F20.0 Paranoid Schizophrenia

This is the commonest type of schizophrenia in most parts of the world. The clinical picture is dominated by relatively stable, often paranoid, delusions, usually accompanied by hallucinations, particularly of the auditory variety, and perceptual disturbances. Disturbances of affect, volition, and speech, and catatonic symptoms, are not prominent.

Examples of the most common paranoid symptoms are:

  1. delusions of persecution, reference, exalted birth, special mission, bodily change, or jealousy;
  2. hallucinatory voices that threaten the patient or give commands, or auditory hallucinations without verbal form, such as whistling, humming, or laughing;
  3. hallucinations of smell or taste, or of sexual or other bodily sensations; visual hallucinations may occur but are rarely predominant.

Thought disorder may be obvious in acute states, but if so it does not prevent the typical delusions or hallulcinations from being described clearly. Affect is usually less blunted than in other varieties of schizophrenia, but a minor degree of incongruity is common, as are mood disturbances such as irritability, sudden anger, fearfulness, and suspicion. “Negative” symptoms such as blunting of affect and impaired volition are often present but do not dominate the clinical picture.
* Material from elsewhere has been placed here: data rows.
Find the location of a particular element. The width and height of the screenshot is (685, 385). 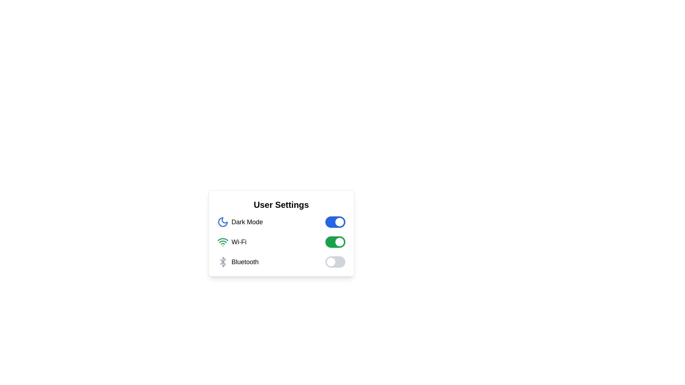

the knob of the Wi-Fi toggle switch is located at coordinates (335, 242).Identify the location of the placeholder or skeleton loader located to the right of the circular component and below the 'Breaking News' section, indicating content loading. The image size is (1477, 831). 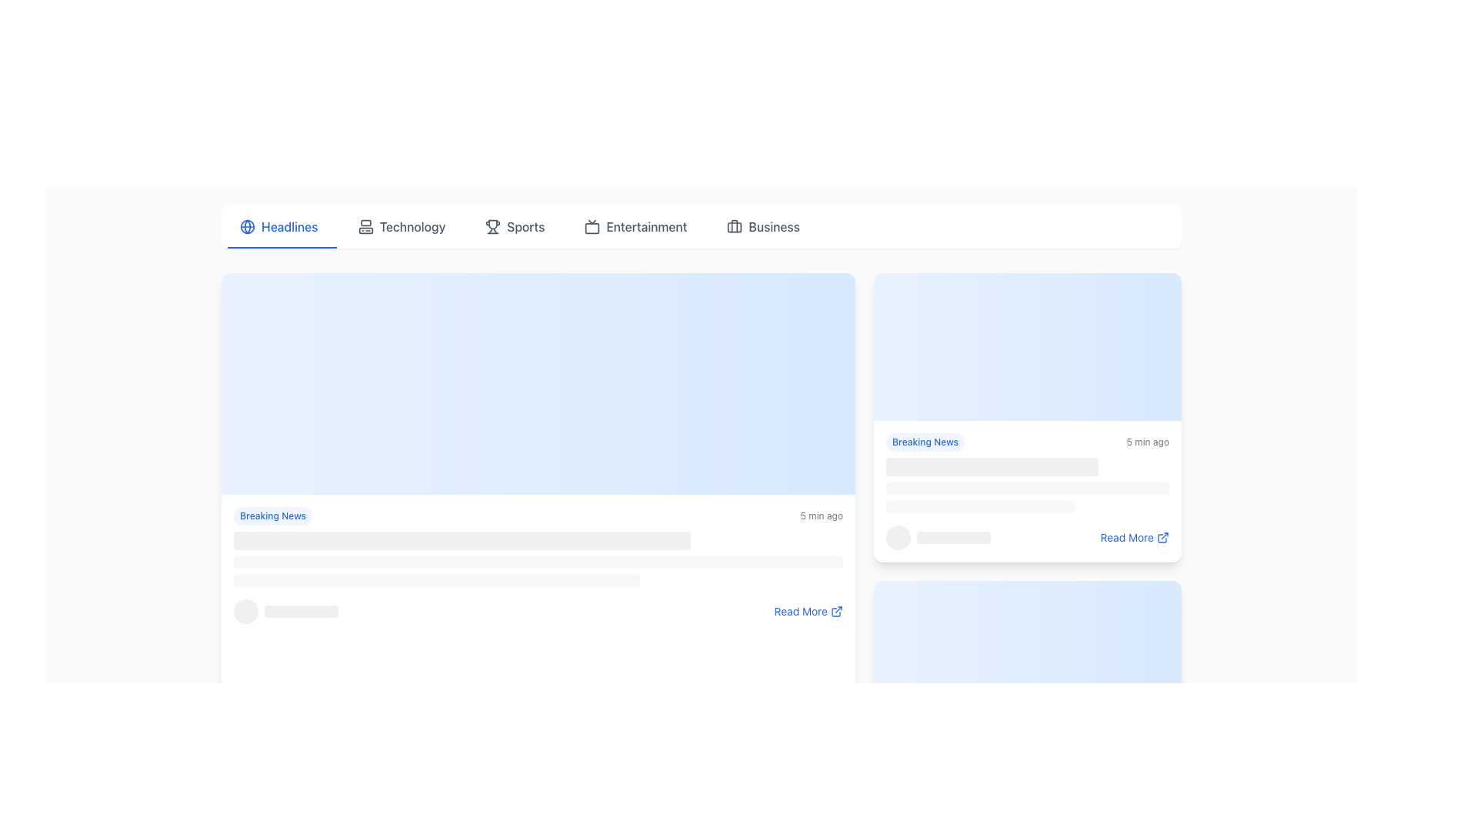
(301, 610).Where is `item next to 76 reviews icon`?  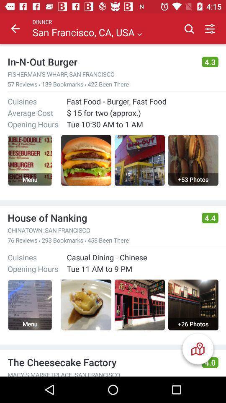 item next to 76 reviews icon is located at coordinates (39, 241).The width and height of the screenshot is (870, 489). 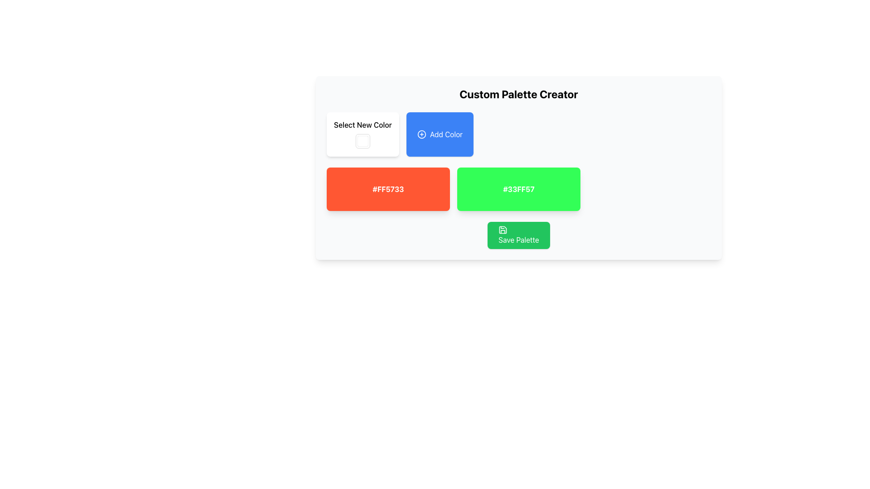 What do you see at coordinates (362, 125) in the screenshot?
I see `the text label that reads 'Select New Color', which is styled in bold and positioned above a square checkbox icon, indicating its importance in the interface` at bounding box center [362, 125].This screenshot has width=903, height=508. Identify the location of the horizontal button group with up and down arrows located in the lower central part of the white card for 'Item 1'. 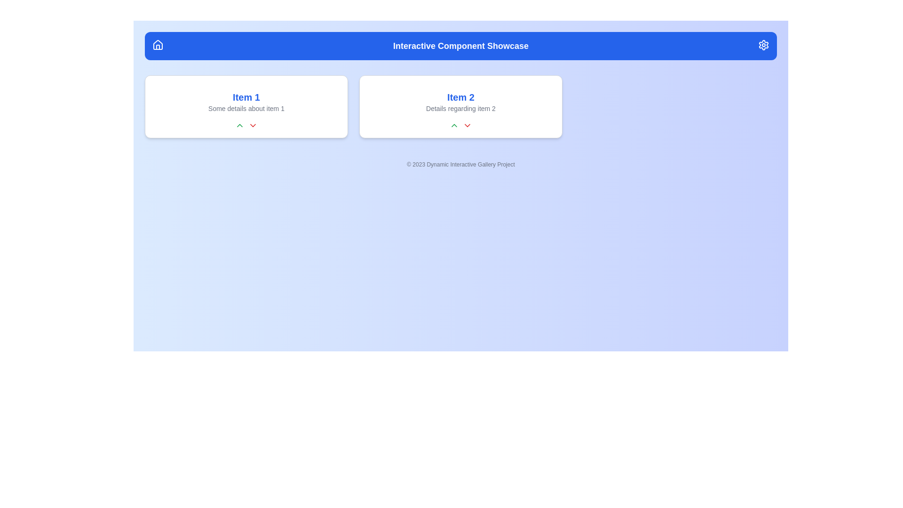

The course of paranoid schizophrenia may be episodic, with partial or complete remissions, or chronic. In chronic cases, the florid symptoms persist over years and it is difficult to distinguish discrete episodes. The onset tends to be later than in the hebephrenic and catatonic forms.

Diagnostic Guidelines

The general criteria for a diagnosis of schizophrenia (see introduction to F20 above) must be satisfied. In addition, hallucinations and/or delusions must be prominent, and disturbances of affect, volition and speech, and catatonic symptoms must be relatively inconspicuous. The hallucinations will usually be of the kind described in (b) and (c) above. Delusions can be of almost any kind of delusions of control, influence, or passivity, and persecutory beliefs of various kinds are the most characteristic.

Includes:

  • paraphrenic schizophrenia

Differential diagnosis. It is important to exclude epileptic and drug-induced psychoses, and to remember that persecutory delusions might carry little diagnostic weight in people from certain countries or cultures.